◆ WHAT TO WORK ON
Nothing but the lines from the one containing "Open the multi-color feathers thumbnail" through the end of the data should be output, each reproduced exactly.

(Dataset items)
....
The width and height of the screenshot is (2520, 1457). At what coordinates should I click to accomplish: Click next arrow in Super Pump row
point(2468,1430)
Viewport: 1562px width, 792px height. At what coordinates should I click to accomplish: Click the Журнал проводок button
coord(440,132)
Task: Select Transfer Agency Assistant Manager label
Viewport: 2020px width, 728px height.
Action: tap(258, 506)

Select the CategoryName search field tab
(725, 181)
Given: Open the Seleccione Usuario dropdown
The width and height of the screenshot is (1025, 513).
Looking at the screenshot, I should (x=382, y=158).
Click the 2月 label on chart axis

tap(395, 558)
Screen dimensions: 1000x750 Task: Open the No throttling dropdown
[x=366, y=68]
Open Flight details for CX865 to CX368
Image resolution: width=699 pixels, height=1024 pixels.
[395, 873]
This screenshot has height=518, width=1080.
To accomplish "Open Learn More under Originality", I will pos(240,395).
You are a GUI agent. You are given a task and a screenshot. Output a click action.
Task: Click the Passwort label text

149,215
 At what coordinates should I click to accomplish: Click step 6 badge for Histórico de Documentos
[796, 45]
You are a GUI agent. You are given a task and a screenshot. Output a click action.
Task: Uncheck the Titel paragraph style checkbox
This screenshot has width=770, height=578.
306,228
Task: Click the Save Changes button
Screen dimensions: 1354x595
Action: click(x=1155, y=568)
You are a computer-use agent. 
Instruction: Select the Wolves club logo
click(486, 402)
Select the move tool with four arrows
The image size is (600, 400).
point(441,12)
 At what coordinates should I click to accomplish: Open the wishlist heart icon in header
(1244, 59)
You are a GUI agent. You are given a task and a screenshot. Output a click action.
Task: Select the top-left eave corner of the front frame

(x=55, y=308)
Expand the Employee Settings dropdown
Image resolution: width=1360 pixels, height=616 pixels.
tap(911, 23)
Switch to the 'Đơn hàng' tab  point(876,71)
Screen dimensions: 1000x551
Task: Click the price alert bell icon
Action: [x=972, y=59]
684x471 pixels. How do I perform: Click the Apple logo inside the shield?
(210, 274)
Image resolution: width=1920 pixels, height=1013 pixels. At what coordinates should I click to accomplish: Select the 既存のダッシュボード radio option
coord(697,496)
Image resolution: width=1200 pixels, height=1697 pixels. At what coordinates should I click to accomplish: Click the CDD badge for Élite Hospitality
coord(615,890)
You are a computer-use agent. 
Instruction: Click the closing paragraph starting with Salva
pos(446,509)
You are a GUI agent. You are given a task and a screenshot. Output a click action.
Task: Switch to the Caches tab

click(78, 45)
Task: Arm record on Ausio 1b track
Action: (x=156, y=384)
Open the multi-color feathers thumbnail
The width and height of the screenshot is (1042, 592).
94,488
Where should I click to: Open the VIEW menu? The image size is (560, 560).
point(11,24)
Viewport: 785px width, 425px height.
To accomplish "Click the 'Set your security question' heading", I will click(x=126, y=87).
....
◆ WRITTEN ANSWER
Open the multi-color feathers thumbnail
The width and height of the screenshot is (1042, 592).
94,488
Where should I click to: Open the VIEW menu? The image size is (560, 560).
point(11,24)
Viewport: 785px width, 425px height.
To accomplish "Click the 'Set your security question' heading", I will click(x=126, y=87).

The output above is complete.